Nighttime driving: Know when to say when

Sometimes old age creeps up on little cat feet. Sometimes it punches you in the eyes.
My baby blues had always been my best ally. They could read the bottom line during the ophthalmologist’s exam—no problem. They could handle the smallest type in the newspaper without glasses.
They even won me a few bucks as a college student. Driving back to campus on interstate highways, with a Volkswagen full of pals, we’d break up the monotony by playing When Can You Read the Distant Road Sign? Five dollars went to the winner. I always prevailed, by several seconds.
But three years ago, here came rude reckoning.
I had attended an out-of-town meeting alone. I was only two hours’ drive from home.
It was after 9 p.m., so it would have made sense to crash in a motel room. But why waste money? Two hours was nothing. This road warrior had been licensed for 60 years. Let’s go, big boy.
However, it was one of those nights that only ducks appreciate. Raining, gusting, dark, ominous.
I usually hold the wheel with one hand. On this night, I used two. Whenever a truck passed me — and those cowboy truckers were going 80-plus! — the splash on the windshield would blind me temporarily.
But for the first time, something else blinded me temporarily: The lights of oncoming vehicles.
As they approached, their headlights splashed, into a starburst pattern. The splash didn’t last, because the vehicle was soon beyond me. But in the gloom and slop, the headlight splash repeated, time and again, as each vehicle came past me.
If you’ve ever had cataracts, I can see you nodding your head.
Cataracts are filmy deposits that gather on the lenses of the eyes. They build with age. They can’t be prevented. But they can be corrected surgically — and often are.
In fact, cataract surgery is one of the most successful in modern medicine. According to the American Medical Association, the procedure works safely and effectively more than 99 percent of the time. They remove your “birth lenses” and give you new ones.
The reviews tend to be gushing. Patients rhapsodize about how much brighter colors are. They can read the baseball box scores in the newspaper again. In many cases, they can even drive in nighttime rainstorms again.
But the surgery isn’t safe until cataracts have developed to a certain point. Mine haven’t. So I am firmly in Cataract Never-Never Land. The docs say three or four more years, give or take.
Meanwhile, there is no question that driving at night is much more difficult and dangerous than it once was. I can still do it in a pinch. But it’s jarring to pilot a car down a two-lane street well after dark — and to hunt hard for the white line that divides my lane from the one coming in the opposite direction.
I am aiming the car, not driving it. Not safe.
Luckily, I have a spouse who drives very well, and whose lenses are still cloud-free. She didn’t have to implore me or lecture me. We agreed: Grandpa can drive during the day. But not at night any more.
If I’m alone, I summon a ride share.
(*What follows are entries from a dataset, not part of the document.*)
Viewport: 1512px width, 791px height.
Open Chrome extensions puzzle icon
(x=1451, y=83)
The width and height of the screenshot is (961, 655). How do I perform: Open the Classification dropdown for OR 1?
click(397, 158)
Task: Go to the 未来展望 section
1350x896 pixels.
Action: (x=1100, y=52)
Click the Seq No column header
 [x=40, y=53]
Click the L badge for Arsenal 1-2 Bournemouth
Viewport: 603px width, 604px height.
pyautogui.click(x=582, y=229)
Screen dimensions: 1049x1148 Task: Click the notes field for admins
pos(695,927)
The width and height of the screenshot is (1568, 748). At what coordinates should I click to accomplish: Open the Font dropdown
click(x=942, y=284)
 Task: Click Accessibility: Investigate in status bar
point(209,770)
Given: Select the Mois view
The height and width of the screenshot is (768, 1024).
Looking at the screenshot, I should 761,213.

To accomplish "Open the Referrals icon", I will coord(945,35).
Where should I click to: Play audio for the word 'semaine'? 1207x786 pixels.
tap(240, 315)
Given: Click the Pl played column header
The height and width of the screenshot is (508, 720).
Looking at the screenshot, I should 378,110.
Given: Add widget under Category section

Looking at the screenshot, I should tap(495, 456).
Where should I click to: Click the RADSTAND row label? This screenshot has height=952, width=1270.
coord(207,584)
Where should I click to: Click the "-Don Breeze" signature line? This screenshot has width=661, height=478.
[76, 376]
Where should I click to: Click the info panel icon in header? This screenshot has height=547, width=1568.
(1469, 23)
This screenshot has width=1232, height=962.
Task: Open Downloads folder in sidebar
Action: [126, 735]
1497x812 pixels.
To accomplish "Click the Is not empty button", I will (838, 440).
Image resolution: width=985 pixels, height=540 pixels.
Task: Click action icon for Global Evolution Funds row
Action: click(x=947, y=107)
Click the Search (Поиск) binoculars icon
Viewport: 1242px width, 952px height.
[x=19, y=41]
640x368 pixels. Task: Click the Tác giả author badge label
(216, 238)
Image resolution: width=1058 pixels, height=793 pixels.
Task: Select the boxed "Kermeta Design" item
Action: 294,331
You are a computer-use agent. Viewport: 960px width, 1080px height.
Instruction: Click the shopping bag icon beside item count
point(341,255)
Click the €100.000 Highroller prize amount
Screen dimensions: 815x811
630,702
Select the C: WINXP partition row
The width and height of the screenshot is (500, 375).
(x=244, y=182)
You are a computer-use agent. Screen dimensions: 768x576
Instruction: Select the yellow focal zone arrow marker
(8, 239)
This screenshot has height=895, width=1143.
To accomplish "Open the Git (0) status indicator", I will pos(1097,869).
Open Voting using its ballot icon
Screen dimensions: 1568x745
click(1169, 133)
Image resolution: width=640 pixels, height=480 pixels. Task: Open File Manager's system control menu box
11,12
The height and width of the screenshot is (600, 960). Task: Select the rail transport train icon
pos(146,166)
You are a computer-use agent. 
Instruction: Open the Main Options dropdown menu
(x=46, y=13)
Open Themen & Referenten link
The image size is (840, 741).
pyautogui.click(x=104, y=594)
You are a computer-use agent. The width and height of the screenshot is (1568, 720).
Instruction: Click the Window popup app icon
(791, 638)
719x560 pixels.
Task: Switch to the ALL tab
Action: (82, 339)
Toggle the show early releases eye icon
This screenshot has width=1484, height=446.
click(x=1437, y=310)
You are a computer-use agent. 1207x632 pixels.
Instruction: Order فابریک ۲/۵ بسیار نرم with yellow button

If we’re together, and we’re leaving an evening event, I now clamber into the shotgun seat without a word. We move off. We arrive home. I pat her on the shoulder. “Well done,” I say.
But here’s what I want to say:
“I’ve always been the driver. I’ve always expected to do that. It’s part of my longtime hubby job — taking care of you. And now I can’t do that as much or as well as I once did. That’s a big adjustment.”
However, she holds the ace of trumps.
A gigantic SUV approaches from the opposite direction. The headlights blossom out into a three-foot-wide blast.
“Headlight splash?” she will ask. Yes, I will confess.
There are worse things than cataracts. Some fine day, I’ll have the surgery. For now, I am a grudging, daytime-only, control-surrendering driver. It’s as tough a pill to swallow as wrinkles and flab.